The Canadian government is being urged to condemn forced-labour camps operating in China’s northwest Xinjiang region that critics say are producing items such as cotton and clothing for the world market.
A coalition of more than 180 advocacy groups and labour unions last week called on major global retailers to stop sourcing goods from Xinjiang, where China has faced widespread international criticism for locking up ethnic minorities. They’re asking major apparel brands to cut the Xinjiang region from their supply chains within 12 months.
Conservative labour critic John Williamson said it’s time for Canada to get involved. He is calling on Foreign Affairs Minister François-Philippe Champagne to launch an independent investigation into forced-labour camps operating in Xinjiang.

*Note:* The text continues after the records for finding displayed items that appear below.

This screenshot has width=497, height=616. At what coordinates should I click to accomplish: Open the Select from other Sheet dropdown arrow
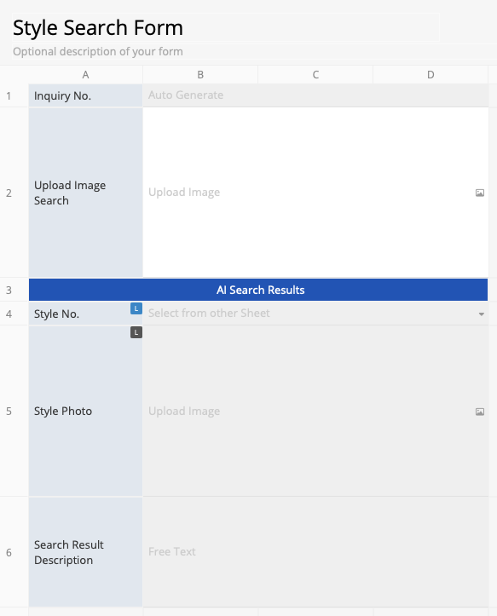pyautogui.click(x=482, y=314)
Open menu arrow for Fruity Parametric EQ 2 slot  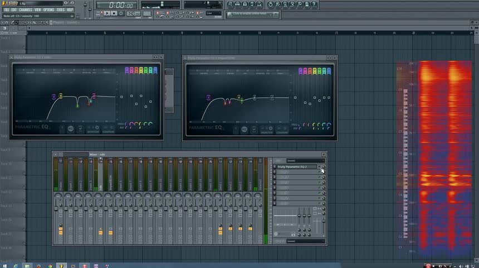(x=274, y=167)
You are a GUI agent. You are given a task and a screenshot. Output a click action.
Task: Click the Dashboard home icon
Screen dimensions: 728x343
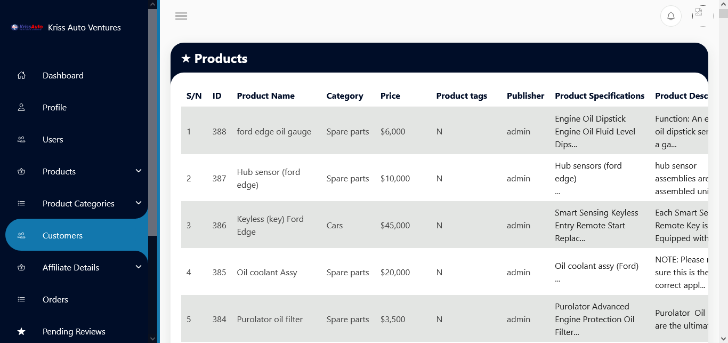pyautogui.click(x=21, y=75)
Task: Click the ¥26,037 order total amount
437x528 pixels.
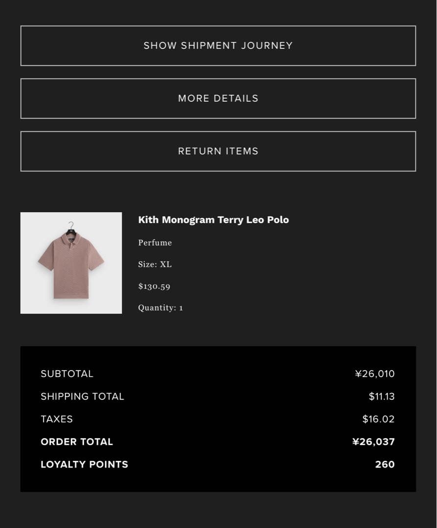Action: tap(374, 441)
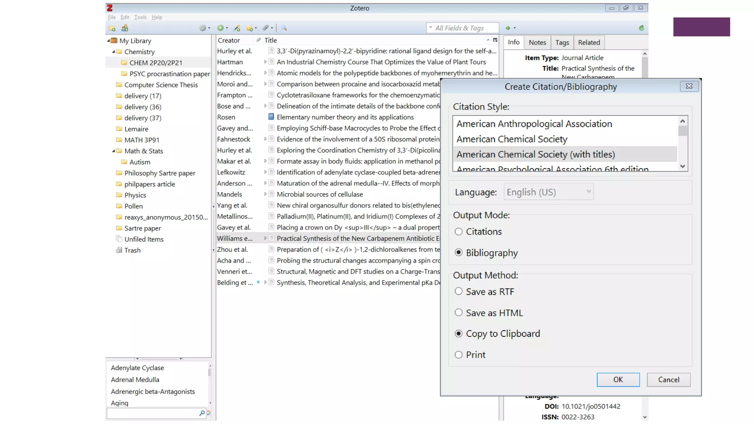Viewport: 754px width, 424px height.
Task: Select the Citations output mode
Action: 458,232
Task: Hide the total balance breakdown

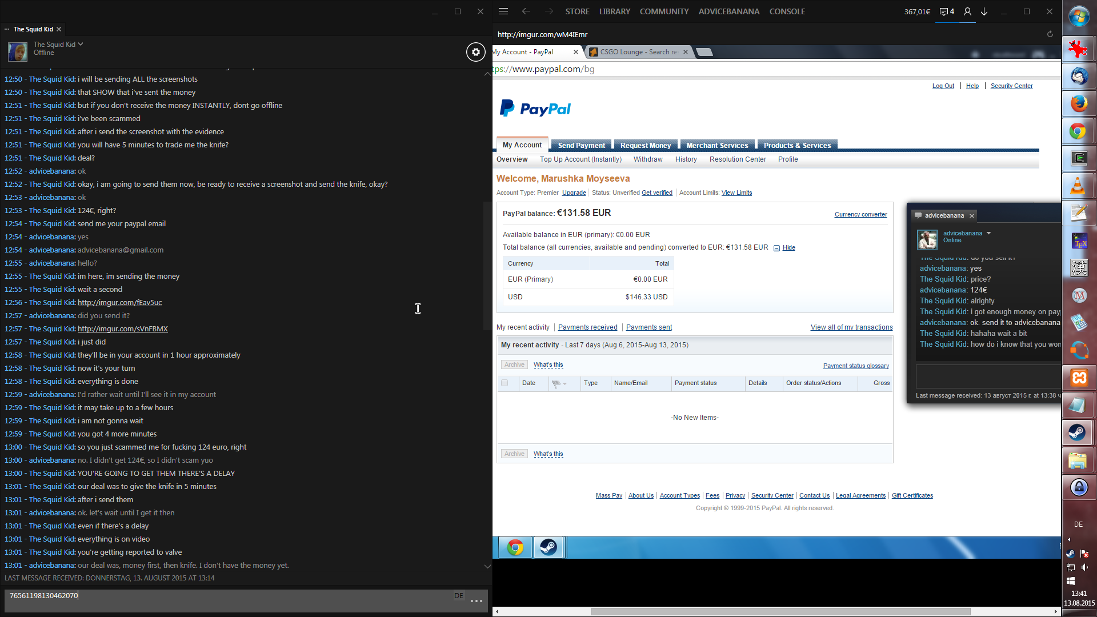Action: 788,247
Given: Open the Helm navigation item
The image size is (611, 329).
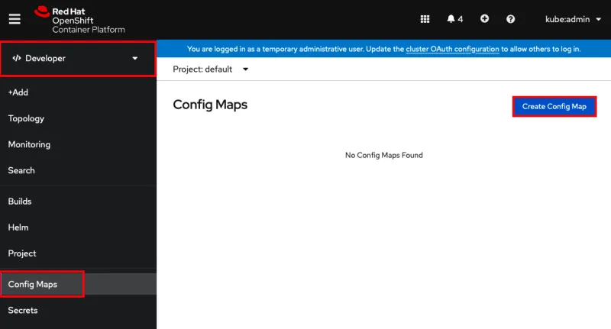Looking at the screenshot, I should [18, 227].
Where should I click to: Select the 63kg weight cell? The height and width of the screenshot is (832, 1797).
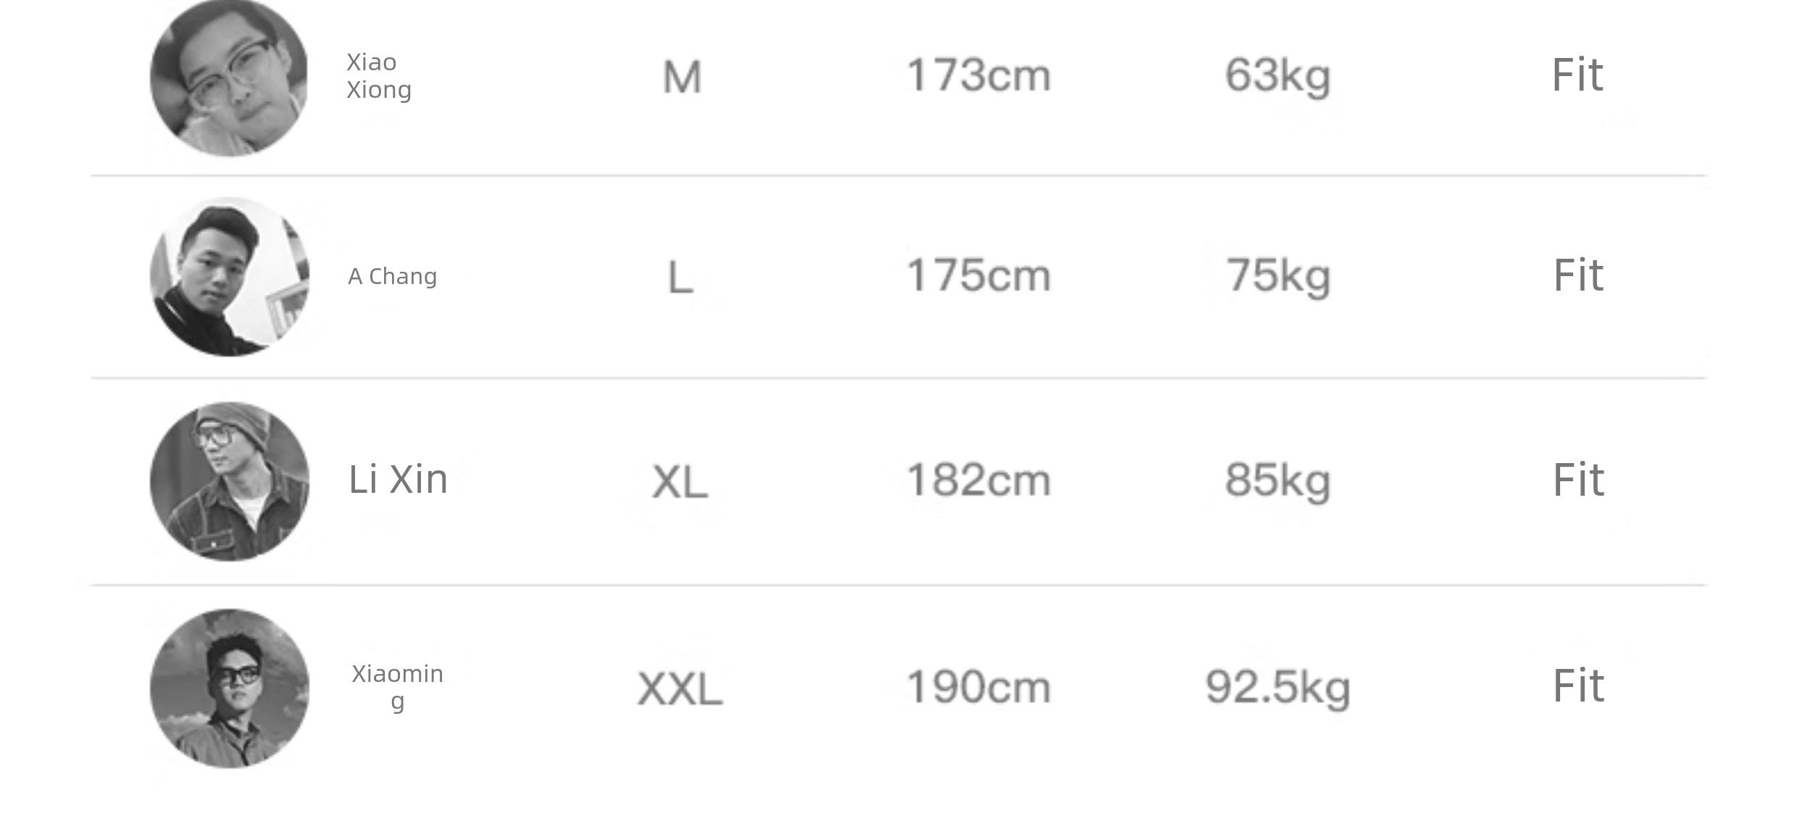click(1277, 76)
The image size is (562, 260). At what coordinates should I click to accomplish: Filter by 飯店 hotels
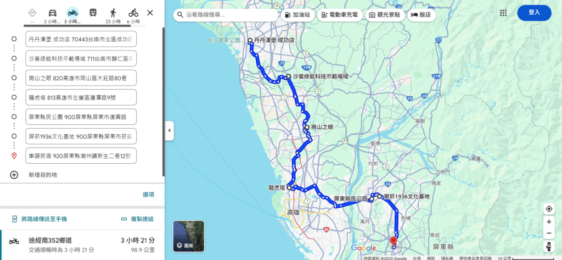pyautogui.click(x=422, y=15)
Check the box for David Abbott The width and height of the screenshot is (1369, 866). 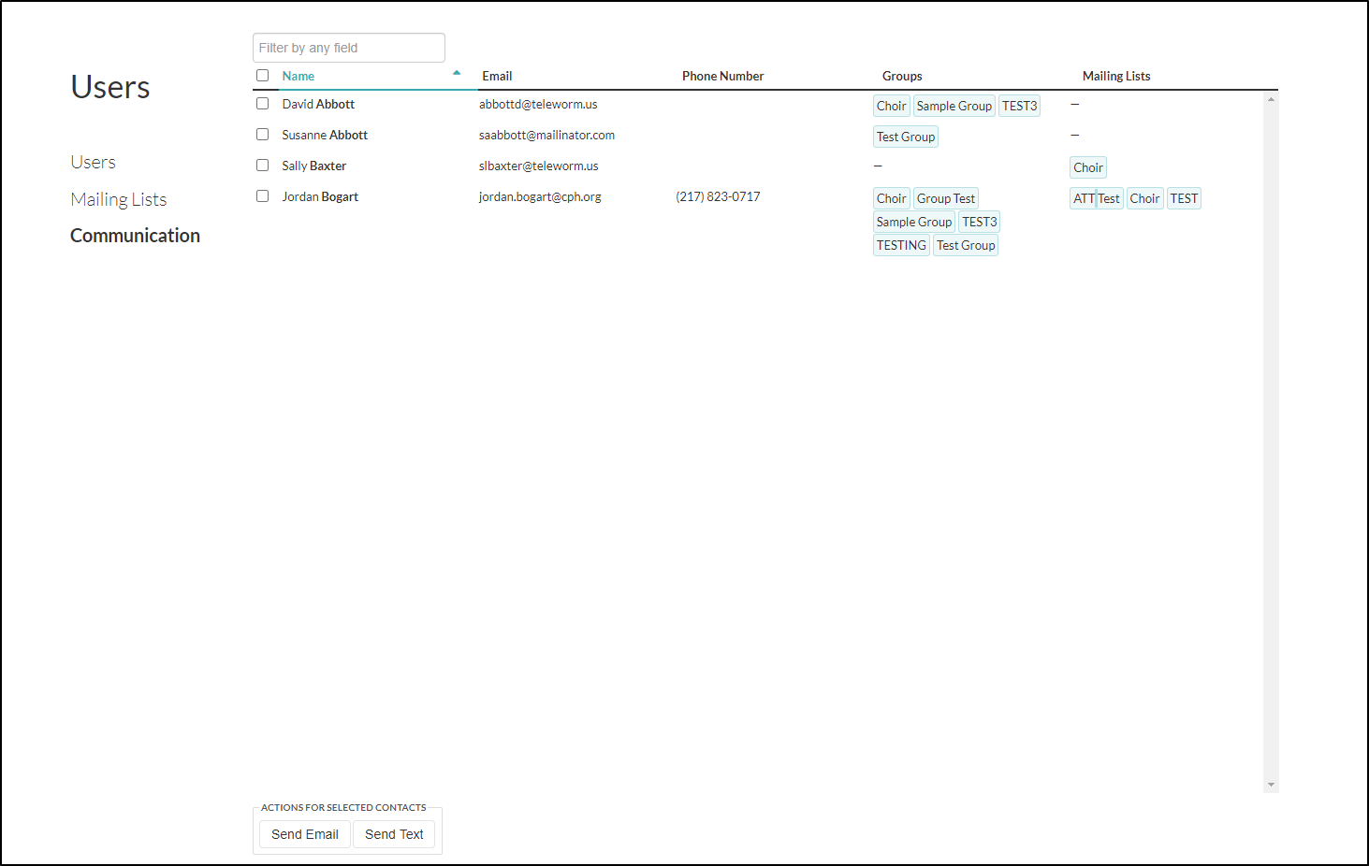(263, 104)
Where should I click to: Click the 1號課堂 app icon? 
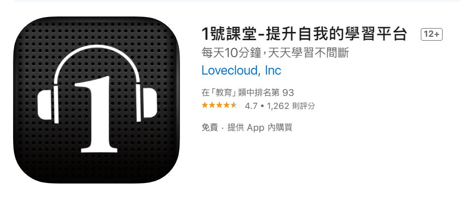97,100
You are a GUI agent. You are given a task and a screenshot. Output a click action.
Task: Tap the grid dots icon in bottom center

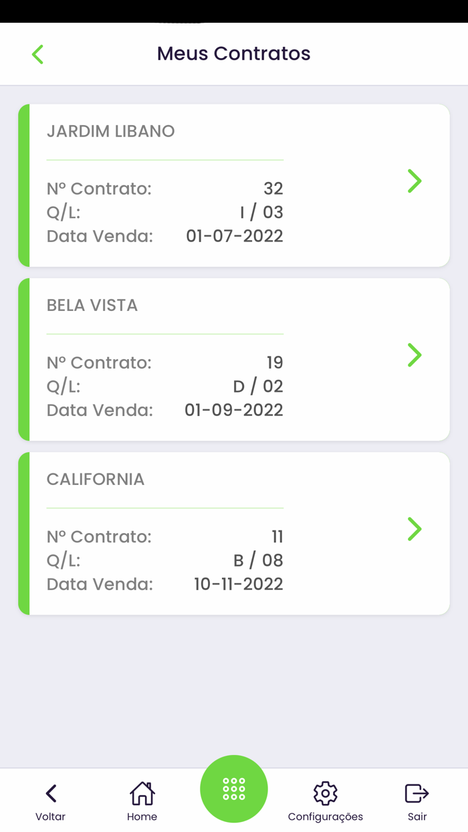point(234,789)
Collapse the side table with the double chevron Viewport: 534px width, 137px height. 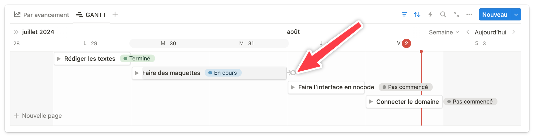16,32
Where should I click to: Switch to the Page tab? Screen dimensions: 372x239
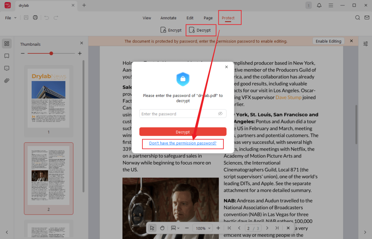coord(208,17)

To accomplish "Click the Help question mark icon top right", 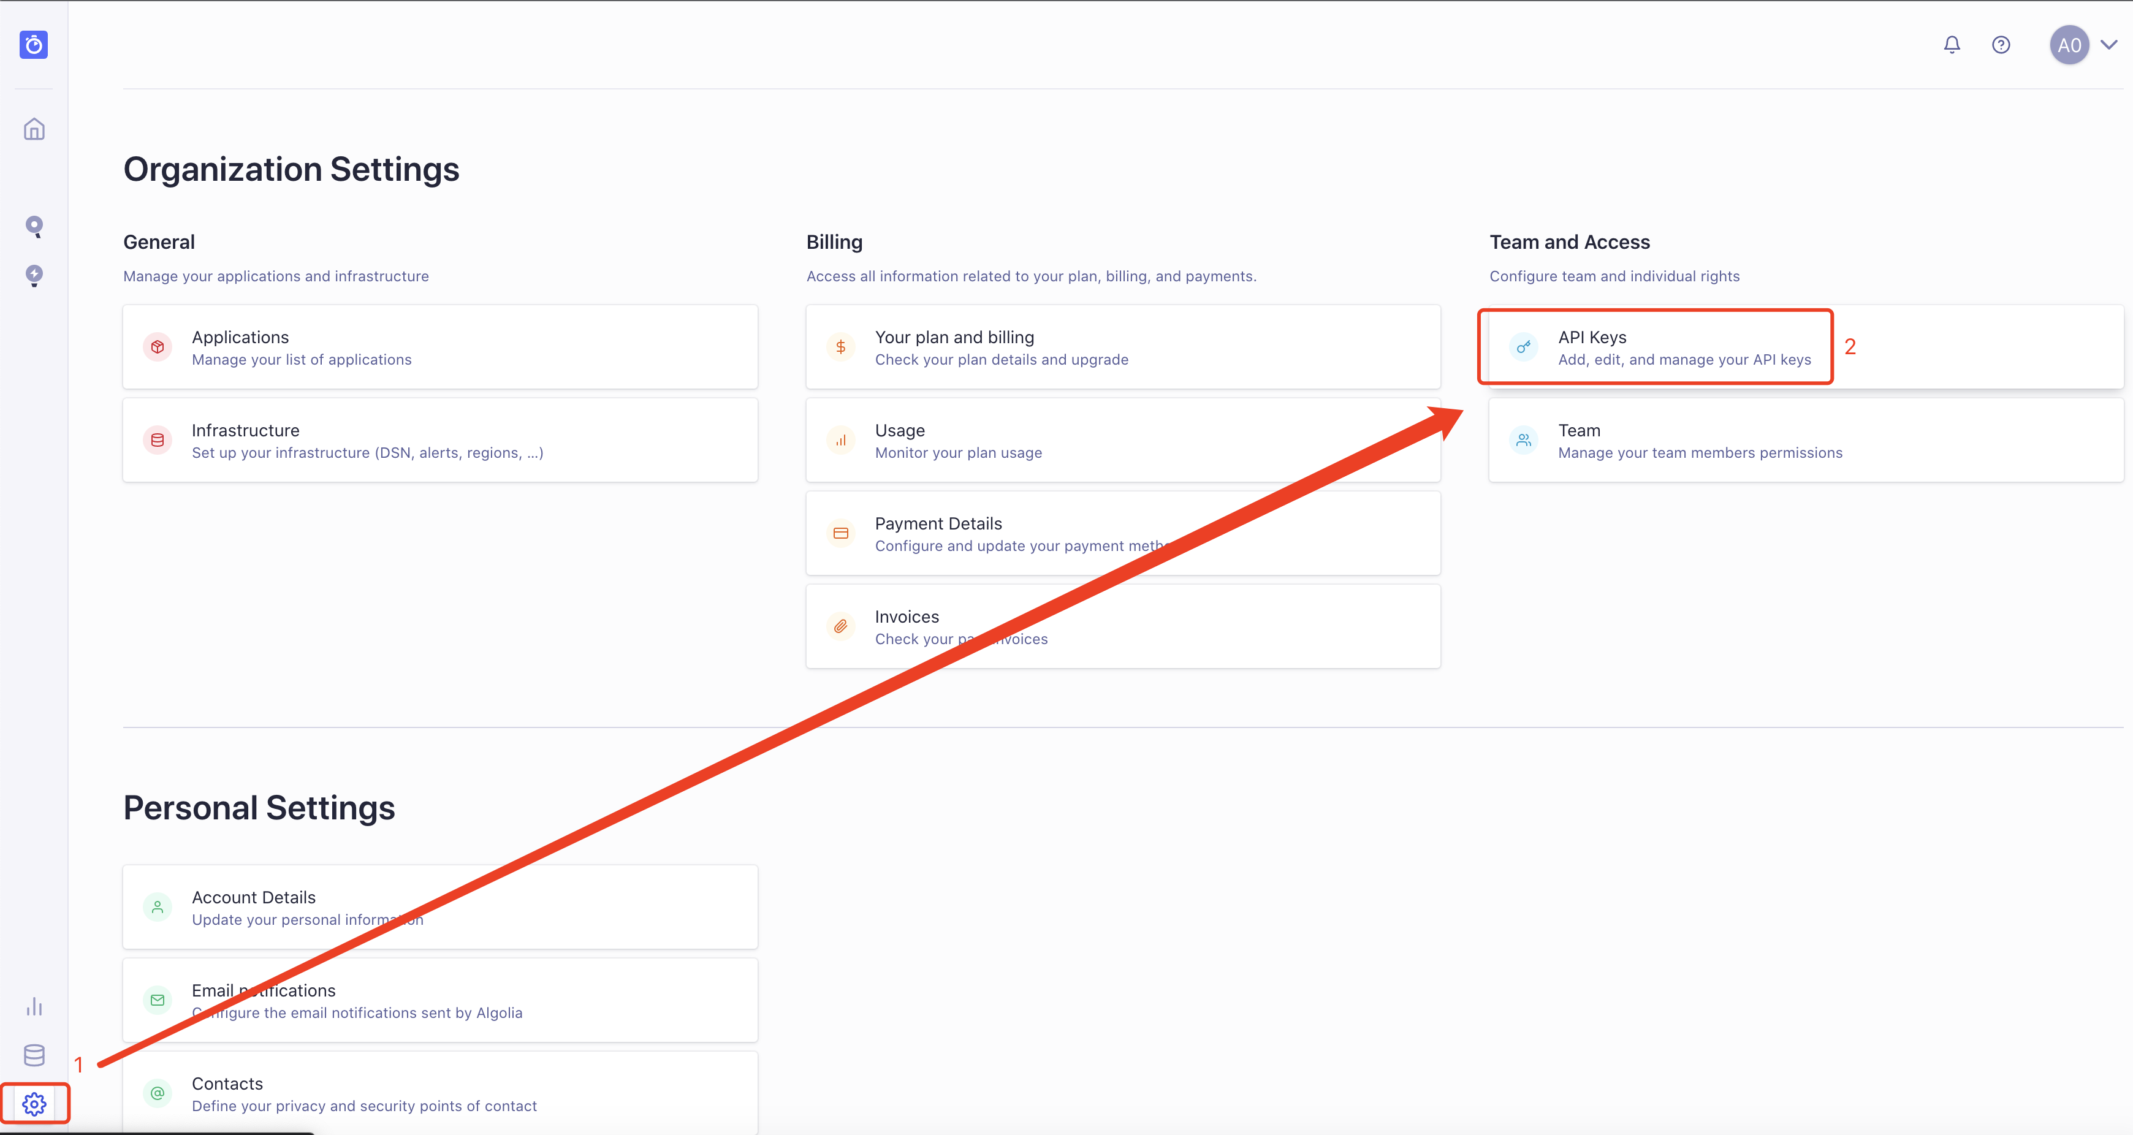I will [2001, 46].
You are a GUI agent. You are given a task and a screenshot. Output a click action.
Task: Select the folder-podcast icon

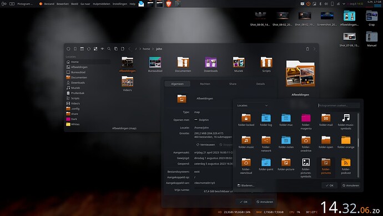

Mr. Williamson noted that the Trudeau government has long championed the principle of “fair trade,” in which producers receive sufficient compensation for their labour.
“Canadians expect their government to oppose forced labour, defend the rights of workers and principles of fair trade, and speak out against exploitative trade practices and cases of human slavery,” he said. “This practice in Xinjiang certainly violates that.”
Since 2017, Chinese authorities in the northwestern Xinjiang region have detained hundreds of thousands of predominantly Muslim people – most of them minority Uyghurs – in forced indoctrination camps as part of what Beijing calls a deradicalization campaign.
United Nations experts estimate that at least a million Uyghurs and other Muslims are held in detention centres in the region. China has denied mistreatment and said the camps offer vocational training.
The Coalition to End Forced Labour in the Uyghur Region, representing dozens of signatory groups, alleges that the supply chains of most major apparel brands and retailers are “tainted by Uyghur forced labour.”
“Roughly one in five cotton garments sold globally contains cotton and/or yarn from the Uyghur region,” the coalition said in a statement.
Concerns about coerced labour go beyond cotton and clothing. In March, a report issued by the Australian Strategic Policy Institute, a think tank, estimated that more than 80,000 Uyghurs were also transferred out of Xinjiang to work in factories across China between 2017 and 2019, and some of them were sent directly from detention camps. It said they are working in factories in the supply chains of at least 82 well-known global brands in the technology, clothing and automotive sectors.
China has denied any misconduct in the Xinjiang region. On Wednesday in Beijing, in response to France’s suggestion that a UN-led observation mission be undertaken to evaluate the treatment of the Uyghurs, Ministry of Foreign Affairs spokesman Wang Wenbin said “Xinjiang-related matters are not about human rights at all, but about combating violence, terrorism and separatism. The basic human rights of residents of all ethnic groups in Xinjiang are effectively guaranteed, and the people are living a safe and happy life.”
Uyghur-Canadian activist Mehmet Tohti, executive director of the Uyghur Rights Advocacy Project, said he believes it’s likely Canadians are buying goods made with Uyghur forced labour. “As long as it’s made in China and it’s a cotton product, there’s [a] 90-per-cent chance it’s from forced labour.”
A spokesman for Mr. Champagne said Canada “remains deeply disturbed by the troubling reports on the situation in Xinjiang.”
Adam Austen, deputy director of communications for the minister, said the government has “repeatedly voiced our concerns regarding the plight of the Uyghurs and other minorities in China, both in public and in private.” Canada also recently co-signed a declaration at the UN Human Rights Council along with 21 other countries.
“We continue to call on the Chinese government to abide by its international human-rights obligations and end the repression in Xinjiang,” he said.
“We will continue to use every opportunity and work alongside the international community to call on China to uphold its international human-rights obligations.”